The 2010 Asian Games is set for November 12-27 in Guangzhou, China. The event is the world’s second biggest and most watched multi-sport competition, behind only the Olympics. A record 42 different sports will be contested at the 2010 Asian Games. Additionally, nearly all Asian countries have confirmed participation. Since this is a regional event, competition for medals at the Games is especially fierce as local rivals look to outdo each other in the medal standings. In this article, I will preview the 2010 Asian Games and offer medal predictions & schedule.

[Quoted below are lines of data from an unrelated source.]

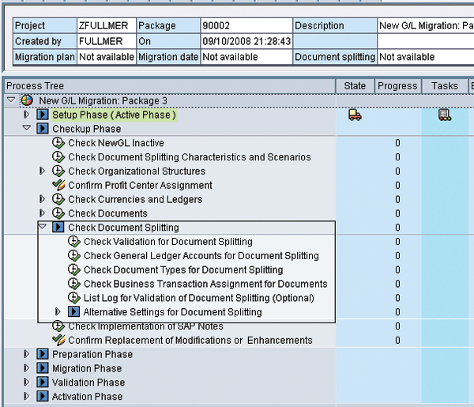Collapse the Checkup Phase node

27,129
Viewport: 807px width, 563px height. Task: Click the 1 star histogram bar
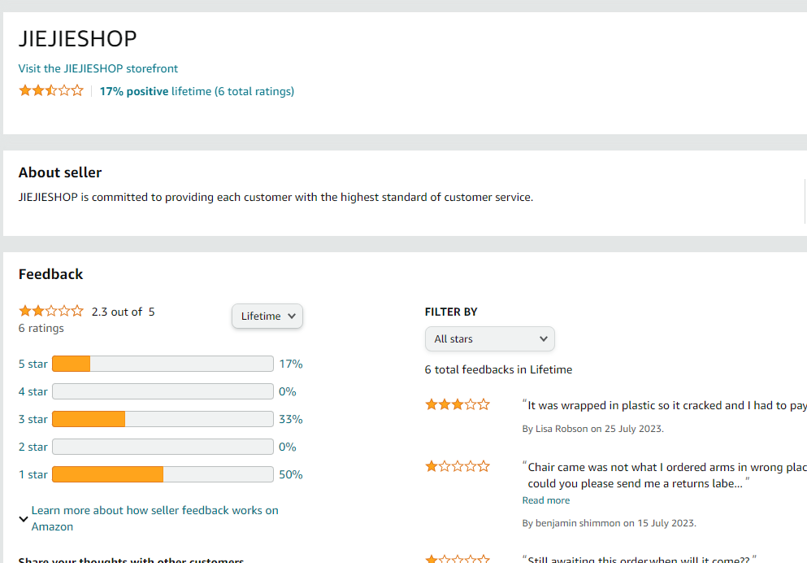tap(163, 475)
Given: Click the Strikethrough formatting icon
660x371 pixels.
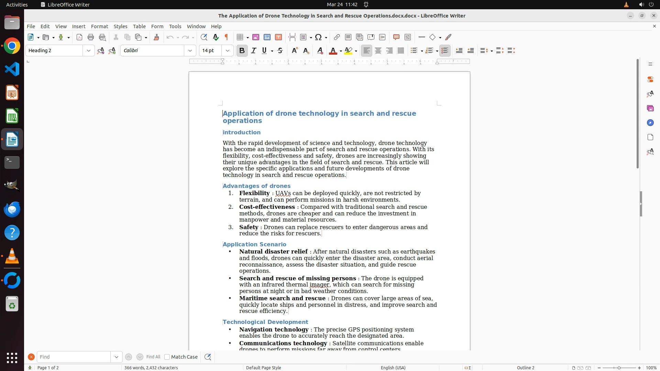Looking at the screenshot, I should pos(280,50).
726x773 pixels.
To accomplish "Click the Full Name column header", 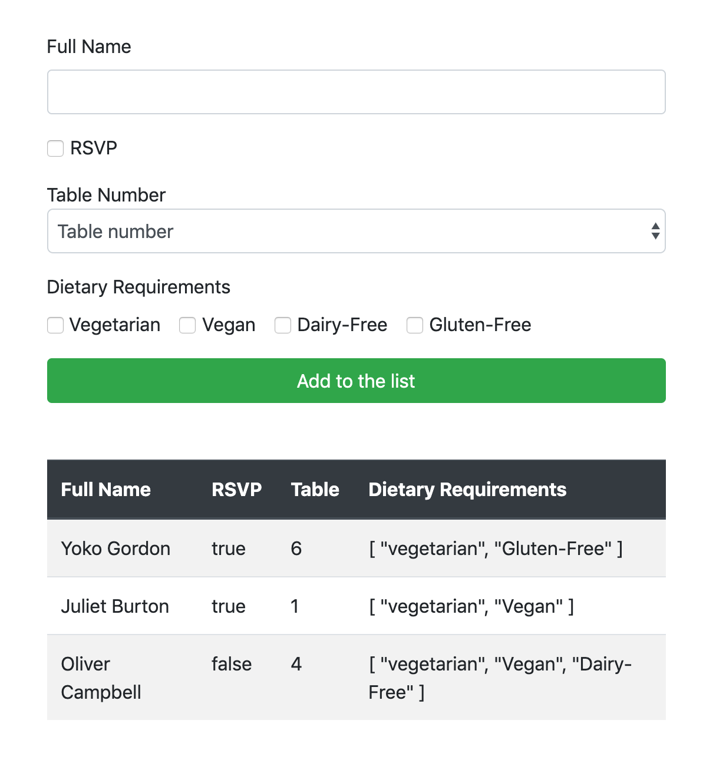I will pyautogui.click(x=106, y=490).
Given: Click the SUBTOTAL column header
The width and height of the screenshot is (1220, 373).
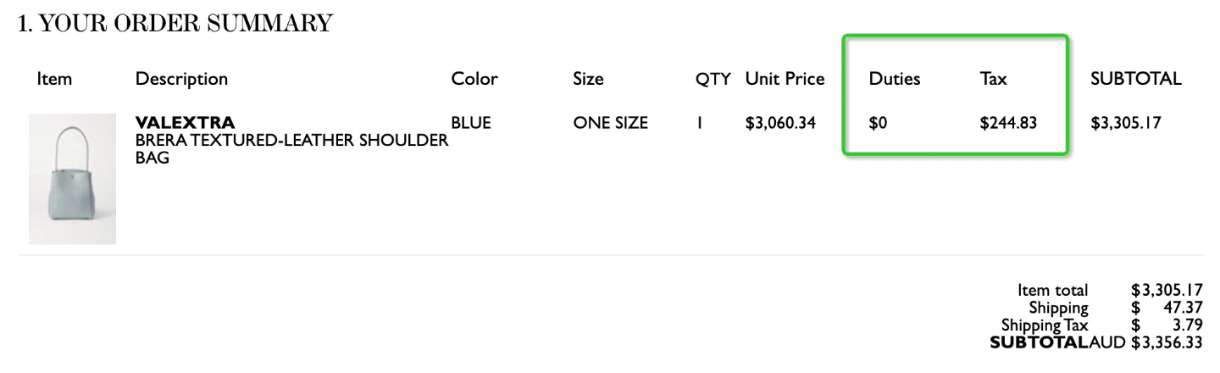Looking at the screenshot, I should 1136,80.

The Asian Games has historically been dominated by the continent’s three prominent countries-China, Japan, and South Korea. In fact, the trio has won over 50% of the all-time medals. As each sees the event as an opportunity to display its economic prowess, the three Asian powers invest just as much in their athletes for the Asian Games as they do for the Olympics. Added to the already contentious affair is the recent territorial dispute between China and Japan, which has led to a suspension of diplomatic ties. It is safe to say that Japanese athletes, competing at the 2010 Asian Games, won’t receive a friendly reception from the local Chinese crowd.
No other country in the world is more eager to use competitions like the Olympics and Asian Games to make a political and economic statement than red-star China. The country’s sole sporting purpose is to win as many medals (especially golds) as possible. In fact, most Chinese athletes undertake rigorous training from a very young age with the exclusive goal of winning medals at major competitions. This formula has worked well, and will continue to work well at the 2010 Asian Games and beyond. Since other sporting powers like the United States and Russia won’t be at the event, one would expect the host country to easily dominate the competition winning a majority of the medals.
China’s biggest competitor at the Asian Games will be Japan. The Land of the Rising Sun is the only other country (aside from the host) to have ever topped the medal standings at the Asiad. While Japan is unlikely to beat China in the medal tally, the country is expected to perform formidably in key disciplines such as athletics, swimming, gymnastics, judo, and wrestling. Another strong contender at the 2010 Games is South Korea. The East Asian country is competitive in all medal events, and is particularly strong with traditional Asian sports like archery, taekwondo, roller sports, and debutant Go. Other countries expected to do well include India, Iran, and Thailand.
My medal count predictions for the 2010 Asian Games in Guangzhou: China wins a lion share of the medals; India (host of this year’s Commonwealth Games) will have its best Games yet. The event’s opening ceremony is set for Friday, November 12; the closing ceremony is scheduled for Saturday, November 27. Competition will officially start on November 13, though preliminary rounds for the football (or soccer) event will begin on November 7. In addition to traditional Olympic events, the Asiad also includes less featured sports and games such as chess, Go, dancesport, billiards, bowling, dragon boat, karate, roller sports, wushu, Sepaktakraw, Kabaddi, and soft tennis.